It is important to note that, when ${\mathsf{\alpha }}_k$ converge to the optimal solution, the number of iterations is at most $\sqrt{{\Vert {\mathsf{\alpha }}^{\ast }-{\mathsf{\alpha }}_0\Vert }^2/2\eta (F({\mathsf{\alpha }}_k)-F({\mathsf{\alpha }}^{\ast }))}-1$. Obviously, FISTA has fewer iterations than ISTA. The optimized algorithms are shown separately in Algorithms 5–7.

Algorithm 5 Fast Negentropy + ${\mathit{\ell }}_1$ Norm

1: Input: measurement matrix $D$, measurement signal $x$.

2: Initialization: $\eta \in \left(0,1/\left|\right|D^{T}D\left|\right|\right)$, $\lambda >0,{\theta }_1={\mathsf{\alpha }}_0=0,k=0,t_1=1$

3: Main iteration: increment $k$ by 1

4: ${\beta }_i^{k-1}={\theta }_i^{k-1}-\eta \nabla f({\theta }_i^{k-1})$

5: ${\alpha }_i^k=\mathrm{sign}({\beta }_i^{k-1})\max (0,|{\beta }_i^{k-1}|-\lambda \eta )$

6: $t_{k+1}=\frac{1+\sqrt{1+4t_k^2}}{2}$

7: ${\mathsf{\theta }}_{k+1}={\mathsf{\alpha }}_k+\left(\frac{t_k-1}{t_{k+1}}\right)({\mathsf{\alpha }}_k-{\mathsf{\alpha }}_{k-1})$

8: Stopping rule: stop if ${\mathsf{\alpha }}_k$ has converged

9: Output: sparse signal $\mathsf{\alpha }$

Algorithm 6 Fast Negentropy + Weighted ${\mathit{\ell }}_1$ Norm

1: Input: measurement matrix $D$, measurement signal $x$.

Goal 1: In the FISTA excerpt, what two inputs does Algorithm 5 take?
Goal 2: Write out the part of the FISTA excerpt starting with "It is important" and going on through "in Algorithms 5–7.".
The lines after this point have no connection to the FISTA excerpt.

Raw data:

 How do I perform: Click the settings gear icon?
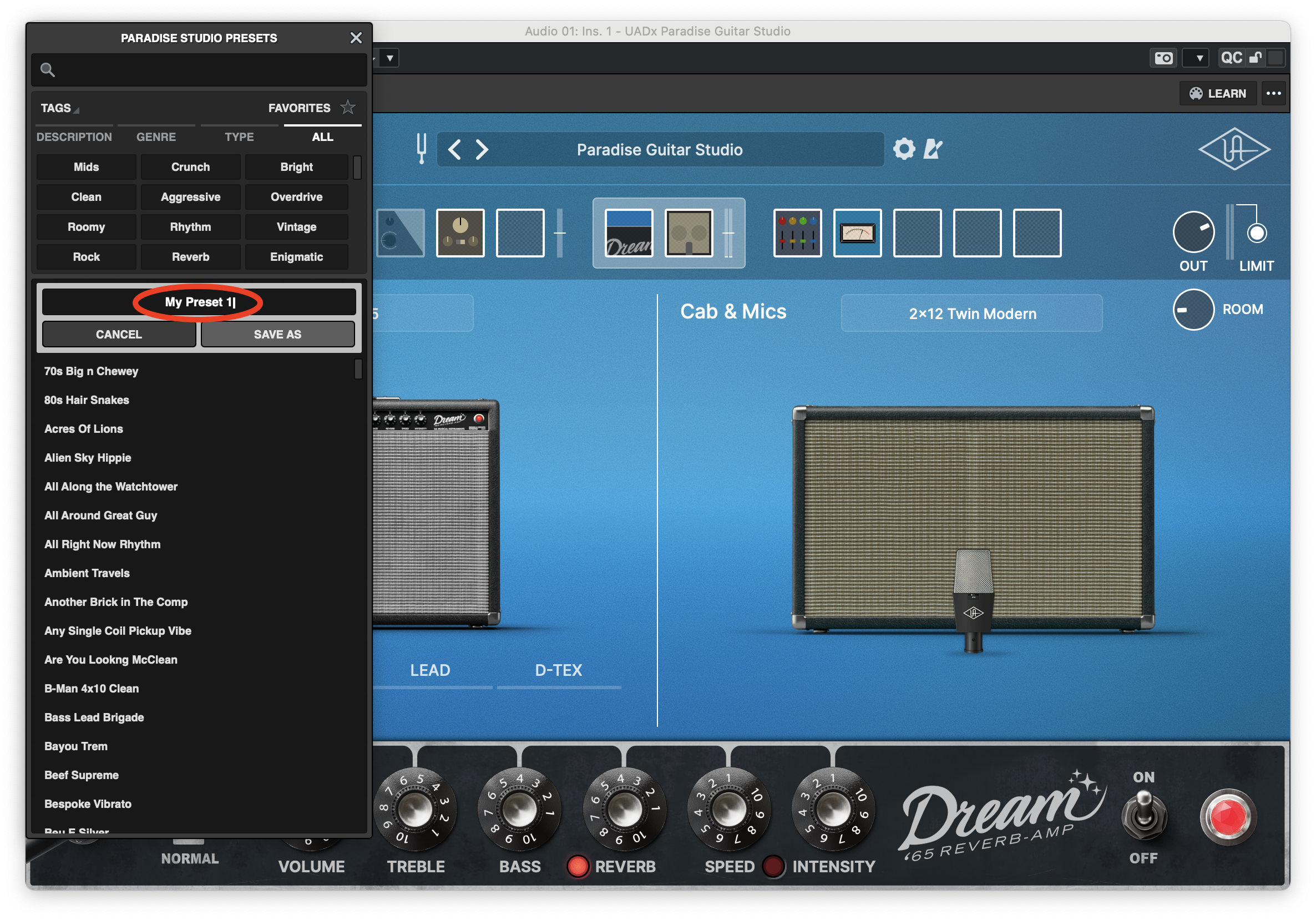pos(904,149)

Worked solution 1: A measurement matrix D and a measurement signal x.

Worked solution 2:
It is important to note that, when ${\mathsf{\alpha }}_k$ converge to the optimal solution, the number of iterations is at most $\sqrt{{\Vert {\mathsf{\alpha }}^{\ast }-{\mathsf{\alpha }}_0\Vert }^2/2\eta (F({\mathsf{\alpha }}_k)-F({\mathsf{\alpha }}^{\ast }))}-1$. Obviously, FISTA has fewer iterations than ISTA. The optimized algorithms are shown separately in Algorithms 5–7.